Because of HIPAA (edited) it has become much harder for minors (and even adults) to have true patient facing experience, physician shadowing, etc. so the paid for programs can make sense but are only accessible for high SES students.

HIPAA. But that can cover approved student experiences.

Depending on the bsmd program, some want to see more initiative than pay-to-play. There’s need locally. And, for the needy, not listening to doctors or scrubbing in and watching them.

Often, the question is: what are you actually doing? Same with hospital volunteering.

Plus, use of the term “intern,” can be dicey when it implies something similar to what new MDs do.

Thanks lookingforward, edited post to read HIPAA!

If you must attend a T20, ED Rice.

Just for my benefit, what’s the allure of HYPSM for what seems to be a pre-med application?

I can understand Harvard & Stanford, but is the rest of the other, feeder school into Medical Schools?

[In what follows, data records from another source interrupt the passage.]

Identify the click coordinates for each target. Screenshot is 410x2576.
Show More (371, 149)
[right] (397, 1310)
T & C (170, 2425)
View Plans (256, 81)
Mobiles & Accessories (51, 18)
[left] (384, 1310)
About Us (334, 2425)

I don’t think the other have a great pre-med program, like say John Hopkins or Columbia.

I don’t see how getting a Yale pre-med degree is going to be better than say a John Hopkins’, when you apply to medical school.

Rice has a combined BS-MD program with Baylor. If that is of interest, you might have a chance.

But if you are not applying to any combined programs, I would leave off the AAMS and Stanford programs off your resume. These two programs are designed for wealthy kids, and might have a negative impact on the admissions reader. Any internships/summer jobs that you got on merit (without paying a fee) would look better.

Also agree with the other posters: if your ultimate goal is medical school, then find a college where you can get as high of a GPA as possible. Going to a top 10 college and graduating with a sub 3.5 GPA will not help you.